The ethnic slur "nigger" is used heavily in the film; this caused "one day" of "really tough" filming for Taylor. The first day of principal photography involved a scene where "a black teenager, a young black baby, and Danny Glover" are all threatened with a gun; while being referred to as "niggers". Taylor said it was "very difficult to work" this way, and he had to sit down with each of the actors and explain to them what was going to happen beforehand. According to Taylor, it took "a few days" for everyone to "[get] into a rhythm".

==Release==
The worldwide premiere took place at the Los Angeles Film Festival on June 12, 2014; Deputy Trejo's family members were in attendance. On June 26, 2014, Well Go USA Entertainment acquired the North American distribution rights. A "red carpet event" was held at the Esquire IMAX Theater on January 14, 2015, in Downtown Sacramento, California. This was followed by a limited theatrical release on January 30 in the United States.

===Critical reception===
The film received mostly negative reviews.

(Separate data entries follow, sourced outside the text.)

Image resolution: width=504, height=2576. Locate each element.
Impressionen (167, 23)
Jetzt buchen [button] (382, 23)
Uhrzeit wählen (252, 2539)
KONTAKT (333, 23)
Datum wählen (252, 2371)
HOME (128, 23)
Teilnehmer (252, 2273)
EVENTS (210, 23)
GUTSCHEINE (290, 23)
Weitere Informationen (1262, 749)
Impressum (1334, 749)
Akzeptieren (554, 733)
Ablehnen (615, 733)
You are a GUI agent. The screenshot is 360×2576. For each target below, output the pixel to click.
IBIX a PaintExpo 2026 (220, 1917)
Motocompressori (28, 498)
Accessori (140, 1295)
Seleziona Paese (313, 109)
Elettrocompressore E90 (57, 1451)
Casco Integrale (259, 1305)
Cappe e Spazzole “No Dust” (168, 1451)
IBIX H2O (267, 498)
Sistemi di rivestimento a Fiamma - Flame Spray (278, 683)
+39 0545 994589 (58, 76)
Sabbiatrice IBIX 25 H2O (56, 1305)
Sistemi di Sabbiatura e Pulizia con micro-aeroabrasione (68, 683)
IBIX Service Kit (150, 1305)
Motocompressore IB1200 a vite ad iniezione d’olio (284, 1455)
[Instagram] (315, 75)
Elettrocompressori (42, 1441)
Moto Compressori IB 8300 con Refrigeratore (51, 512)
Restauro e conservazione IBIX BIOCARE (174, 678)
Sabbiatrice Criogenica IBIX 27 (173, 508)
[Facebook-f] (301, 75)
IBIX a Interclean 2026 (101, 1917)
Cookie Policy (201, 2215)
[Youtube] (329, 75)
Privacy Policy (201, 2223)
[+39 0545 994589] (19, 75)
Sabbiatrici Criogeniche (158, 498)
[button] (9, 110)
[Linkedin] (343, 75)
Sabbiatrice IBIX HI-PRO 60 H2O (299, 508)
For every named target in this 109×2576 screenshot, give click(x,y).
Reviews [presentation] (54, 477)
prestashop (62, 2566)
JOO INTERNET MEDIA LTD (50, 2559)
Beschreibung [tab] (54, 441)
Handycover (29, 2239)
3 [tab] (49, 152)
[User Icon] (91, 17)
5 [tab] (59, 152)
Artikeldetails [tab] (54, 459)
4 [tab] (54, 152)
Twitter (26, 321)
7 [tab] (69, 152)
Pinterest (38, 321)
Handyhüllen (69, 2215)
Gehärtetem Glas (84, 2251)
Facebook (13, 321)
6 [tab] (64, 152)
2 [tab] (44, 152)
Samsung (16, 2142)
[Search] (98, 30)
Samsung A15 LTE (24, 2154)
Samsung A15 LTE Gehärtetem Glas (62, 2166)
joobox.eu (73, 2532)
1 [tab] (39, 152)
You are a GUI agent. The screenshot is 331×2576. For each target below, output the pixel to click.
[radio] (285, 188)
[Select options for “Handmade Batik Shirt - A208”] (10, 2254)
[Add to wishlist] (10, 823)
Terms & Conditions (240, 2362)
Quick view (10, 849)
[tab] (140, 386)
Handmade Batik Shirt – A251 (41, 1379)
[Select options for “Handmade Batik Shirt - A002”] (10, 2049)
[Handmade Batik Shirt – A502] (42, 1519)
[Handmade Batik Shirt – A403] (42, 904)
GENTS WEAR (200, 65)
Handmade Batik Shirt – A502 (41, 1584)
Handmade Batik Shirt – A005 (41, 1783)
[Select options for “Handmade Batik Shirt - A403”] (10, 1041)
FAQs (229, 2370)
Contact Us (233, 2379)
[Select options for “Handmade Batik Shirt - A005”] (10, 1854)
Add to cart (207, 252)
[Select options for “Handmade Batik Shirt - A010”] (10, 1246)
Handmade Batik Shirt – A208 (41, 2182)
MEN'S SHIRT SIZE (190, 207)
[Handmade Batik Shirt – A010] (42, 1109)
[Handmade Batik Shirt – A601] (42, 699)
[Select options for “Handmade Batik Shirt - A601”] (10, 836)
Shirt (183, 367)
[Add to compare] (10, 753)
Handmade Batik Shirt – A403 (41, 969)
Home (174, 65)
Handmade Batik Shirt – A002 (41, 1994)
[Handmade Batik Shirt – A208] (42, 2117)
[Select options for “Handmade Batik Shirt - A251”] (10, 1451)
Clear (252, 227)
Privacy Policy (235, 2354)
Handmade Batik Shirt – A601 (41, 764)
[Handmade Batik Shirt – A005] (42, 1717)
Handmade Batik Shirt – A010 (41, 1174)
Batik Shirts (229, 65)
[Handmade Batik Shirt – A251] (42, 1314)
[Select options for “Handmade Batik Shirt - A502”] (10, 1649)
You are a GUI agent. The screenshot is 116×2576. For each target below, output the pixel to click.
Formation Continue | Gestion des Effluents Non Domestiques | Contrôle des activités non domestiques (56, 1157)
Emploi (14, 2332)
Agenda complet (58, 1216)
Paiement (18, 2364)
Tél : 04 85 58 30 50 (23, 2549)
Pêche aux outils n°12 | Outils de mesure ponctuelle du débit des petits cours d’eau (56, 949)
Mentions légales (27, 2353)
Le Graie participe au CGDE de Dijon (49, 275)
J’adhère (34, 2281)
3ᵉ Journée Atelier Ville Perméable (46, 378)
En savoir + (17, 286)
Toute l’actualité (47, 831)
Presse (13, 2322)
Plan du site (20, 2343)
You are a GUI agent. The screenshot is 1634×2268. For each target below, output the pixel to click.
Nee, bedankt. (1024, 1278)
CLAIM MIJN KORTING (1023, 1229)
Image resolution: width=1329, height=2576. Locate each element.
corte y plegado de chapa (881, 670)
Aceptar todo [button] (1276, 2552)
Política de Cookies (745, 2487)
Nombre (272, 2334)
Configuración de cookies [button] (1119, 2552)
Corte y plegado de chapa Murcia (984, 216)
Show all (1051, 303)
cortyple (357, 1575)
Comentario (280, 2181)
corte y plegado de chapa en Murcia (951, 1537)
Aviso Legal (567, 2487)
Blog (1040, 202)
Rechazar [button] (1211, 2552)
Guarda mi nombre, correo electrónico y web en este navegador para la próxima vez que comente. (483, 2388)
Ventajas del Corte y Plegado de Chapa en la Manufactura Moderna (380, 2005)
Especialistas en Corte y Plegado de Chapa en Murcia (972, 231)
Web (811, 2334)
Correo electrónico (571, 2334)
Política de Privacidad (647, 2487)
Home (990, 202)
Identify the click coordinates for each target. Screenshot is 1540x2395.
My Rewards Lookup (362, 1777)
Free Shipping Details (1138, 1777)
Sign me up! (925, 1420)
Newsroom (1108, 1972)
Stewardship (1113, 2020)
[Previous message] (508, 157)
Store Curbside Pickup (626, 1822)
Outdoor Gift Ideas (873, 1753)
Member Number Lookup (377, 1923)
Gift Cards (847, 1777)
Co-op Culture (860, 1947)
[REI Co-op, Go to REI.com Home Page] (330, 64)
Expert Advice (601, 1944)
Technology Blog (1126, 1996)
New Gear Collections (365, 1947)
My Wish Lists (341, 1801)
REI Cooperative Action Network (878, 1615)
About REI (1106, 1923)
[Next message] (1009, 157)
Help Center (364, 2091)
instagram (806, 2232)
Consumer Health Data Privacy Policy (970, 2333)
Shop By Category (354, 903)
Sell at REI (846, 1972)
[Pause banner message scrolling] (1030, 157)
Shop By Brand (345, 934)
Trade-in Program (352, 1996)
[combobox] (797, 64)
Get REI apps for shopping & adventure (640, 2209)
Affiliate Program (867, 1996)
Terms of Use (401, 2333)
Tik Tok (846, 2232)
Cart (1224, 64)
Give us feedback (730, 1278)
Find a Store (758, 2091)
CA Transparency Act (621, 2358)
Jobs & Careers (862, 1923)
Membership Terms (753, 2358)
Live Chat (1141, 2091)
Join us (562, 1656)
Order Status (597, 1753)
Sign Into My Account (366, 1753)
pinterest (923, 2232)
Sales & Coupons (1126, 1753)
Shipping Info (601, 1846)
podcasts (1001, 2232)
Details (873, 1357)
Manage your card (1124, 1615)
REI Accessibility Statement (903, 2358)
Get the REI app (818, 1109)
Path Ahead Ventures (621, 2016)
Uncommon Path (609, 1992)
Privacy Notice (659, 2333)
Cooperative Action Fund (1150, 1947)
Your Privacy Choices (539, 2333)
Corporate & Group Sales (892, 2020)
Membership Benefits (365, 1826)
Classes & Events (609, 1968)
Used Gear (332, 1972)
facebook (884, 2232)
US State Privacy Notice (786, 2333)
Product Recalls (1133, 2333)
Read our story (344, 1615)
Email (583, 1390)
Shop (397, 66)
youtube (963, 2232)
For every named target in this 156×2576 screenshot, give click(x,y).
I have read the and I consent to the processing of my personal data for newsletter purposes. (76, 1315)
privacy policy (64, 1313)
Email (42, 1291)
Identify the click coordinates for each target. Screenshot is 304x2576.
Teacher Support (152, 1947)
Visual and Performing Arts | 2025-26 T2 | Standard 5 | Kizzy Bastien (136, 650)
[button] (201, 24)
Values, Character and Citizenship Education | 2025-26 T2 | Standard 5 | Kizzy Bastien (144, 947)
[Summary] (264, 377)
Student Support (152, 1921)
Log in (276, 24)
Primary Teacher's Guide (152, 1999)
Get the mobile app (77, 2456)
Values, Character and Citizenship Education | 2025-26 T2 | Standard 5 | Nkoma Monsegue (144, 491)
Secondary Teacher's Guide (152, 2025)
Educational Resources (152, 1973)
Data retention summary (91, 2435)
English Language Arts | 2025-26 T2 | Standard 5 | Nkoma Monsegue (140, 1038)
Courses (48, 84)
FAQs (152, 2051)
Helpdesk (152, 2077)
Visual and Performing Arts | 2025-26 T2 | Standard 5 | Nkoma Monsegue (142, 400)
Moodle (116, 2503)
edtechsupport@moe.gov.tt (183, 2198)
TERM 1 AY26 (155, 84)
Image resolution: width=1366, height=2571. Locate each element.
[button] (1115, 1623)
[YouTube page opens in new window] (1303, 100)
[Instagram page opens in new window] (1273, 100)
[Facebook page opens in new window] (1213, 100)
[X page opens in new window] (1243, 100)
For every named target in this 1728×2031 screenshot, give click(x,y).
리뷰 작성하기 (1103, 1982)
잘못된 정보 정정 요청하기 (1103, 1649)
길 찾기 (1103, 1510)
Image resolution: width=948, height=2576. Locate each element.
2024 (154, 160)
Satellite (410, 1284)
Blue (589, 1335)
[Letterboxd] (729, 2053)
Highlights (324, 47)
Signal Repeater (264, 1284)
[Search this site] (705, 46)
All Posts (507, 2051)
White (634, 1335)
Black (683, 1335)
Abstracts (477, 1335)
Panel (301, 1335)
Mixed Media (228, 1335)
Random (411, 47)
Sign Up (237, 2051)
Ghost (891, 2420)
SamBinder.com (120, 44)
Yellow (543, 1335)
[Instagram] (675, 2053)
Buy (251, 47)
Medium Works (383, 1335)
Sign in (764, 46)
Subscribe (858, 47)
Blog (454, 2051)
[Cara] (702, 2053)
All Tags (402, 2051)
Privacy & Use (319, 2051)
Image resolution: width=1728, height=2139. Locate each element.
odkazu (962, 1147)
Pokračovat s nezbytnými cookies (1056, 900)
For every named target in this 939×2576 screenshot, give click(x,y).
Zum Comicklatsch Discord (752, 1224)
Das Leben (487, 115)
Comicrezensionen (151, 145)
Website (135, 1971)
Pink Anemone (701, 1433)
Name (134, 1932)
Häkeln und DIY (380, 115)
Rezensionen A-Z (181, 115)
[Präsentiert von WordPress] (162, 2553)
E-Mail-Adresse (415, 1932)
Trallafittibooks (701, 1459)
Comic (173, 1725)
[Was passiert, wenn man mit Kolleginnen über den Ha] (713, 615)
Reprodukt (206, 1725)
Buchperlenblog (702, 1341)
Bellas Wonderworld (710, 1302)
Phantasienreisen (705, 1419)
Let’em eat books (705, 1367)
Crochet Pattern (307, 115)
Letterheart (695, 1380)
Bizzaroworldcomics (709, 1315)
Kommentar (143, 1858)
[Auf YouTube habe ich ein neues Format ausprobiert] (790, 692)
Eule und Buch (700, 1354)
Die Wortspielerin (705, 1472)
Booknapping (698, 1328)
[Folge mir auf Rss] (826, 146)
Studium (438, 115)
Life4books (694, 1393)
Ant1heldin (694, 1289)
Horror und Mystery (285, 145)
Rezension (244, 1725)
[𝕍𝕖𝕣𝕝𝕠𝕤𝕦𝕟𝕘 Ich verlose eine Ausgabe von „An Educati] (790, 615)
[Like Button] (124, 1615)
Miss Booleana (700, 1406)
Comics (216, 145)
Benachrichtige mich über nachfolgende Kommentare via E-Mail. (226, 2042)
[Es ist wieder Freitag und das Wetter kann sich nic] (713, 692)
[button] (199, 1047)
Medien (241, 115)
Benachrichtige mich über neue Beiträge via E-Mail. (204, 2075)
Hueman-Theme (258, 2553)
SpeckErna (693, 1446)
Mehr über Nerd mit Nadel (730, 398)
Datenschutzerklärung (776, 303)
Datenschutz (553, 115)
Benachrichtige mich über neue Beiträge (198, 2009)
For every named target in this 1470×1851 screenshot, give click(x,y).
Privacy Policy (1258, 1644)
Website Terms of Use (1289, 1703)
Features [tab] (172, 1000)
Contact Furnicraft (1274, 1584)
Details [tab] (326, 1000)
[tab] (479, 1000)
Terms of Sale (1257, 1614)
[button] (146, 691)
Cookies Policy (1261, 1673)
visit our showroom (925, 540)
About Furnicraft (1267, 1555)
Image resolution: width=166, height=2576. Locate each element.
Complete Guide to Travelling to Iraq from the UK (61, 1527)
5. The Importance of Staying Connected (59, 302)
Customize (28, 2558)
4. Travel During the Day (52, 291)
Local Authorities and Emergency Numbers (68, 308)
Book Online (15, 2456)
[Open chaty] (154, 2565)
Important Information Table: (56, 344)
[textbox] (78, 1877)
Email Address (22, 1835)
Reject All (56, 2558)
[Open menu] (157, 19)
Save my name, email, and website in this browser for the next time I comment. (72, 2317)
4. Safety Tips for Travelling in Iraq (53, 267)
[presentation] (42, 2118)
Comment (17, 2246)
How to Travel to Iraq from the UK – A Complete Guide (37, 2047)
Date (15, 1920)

On the review aggregator Rotten Tomatoes, the film has an approval rating of 33% based on 12 reviews, and an average rating of 3.9/10. On Metacritic, the film has a weighted average score of 28 out of 100, based on 6 critics, indicating "generally unfavorable reviews".

Drew Hunt, of Slant Magazine, awarded one out of four stars, he wrote: "Taylor completely fails to visually represent any sort of interpersonal human dynamic", and "[It] isn't long before we feel like hostages ourselves, bound by the filmmakers' strained moral outrage". Chris Klimek, of The Dissolve, awarded one and a half stars out of five, describing the film as an "unpleasant exercise that is well-acted".

Martin Tsai, of the Los Angeles Times, gave a positive review. He praised Eric J. Adams for upping "the ante by creating dissent among the hostages", and was equally complimentary of Taylor, who "impressively paces the film with unrelenting tension".

====Accolades====
On May 6, 2014, Film Independent announced Taylor as one of eleven film directors nominated for the LA Muse Award. He ultimately lost to Delila Vallot; she won for directing Can You Dig This, her first feature-length documentary. Nominees for the 11th edition of the AMA Awards were announced on June 20, 2015, in Los Angeles, California. Supremacy was one of three film's nominated for the Best Diaspora Feature, and on September 26, 2015, it won.

| Year | Award / Film Festival | Category | Recipient(s) | Result |
|---|---|---|---|---|
| June 18, 2015 | Los Angeles Film Festival | LA Muse Award | Deon Taylor | Nominated |
| September 28, 2015 | Africa Movie Academy Awards | Best Diaspora Feature | Supremacy | Won |

===Box office===
There is no information on the film's box office performance or gross.

===Home media===
The film was given an R rating by the Motion Picture Association of America.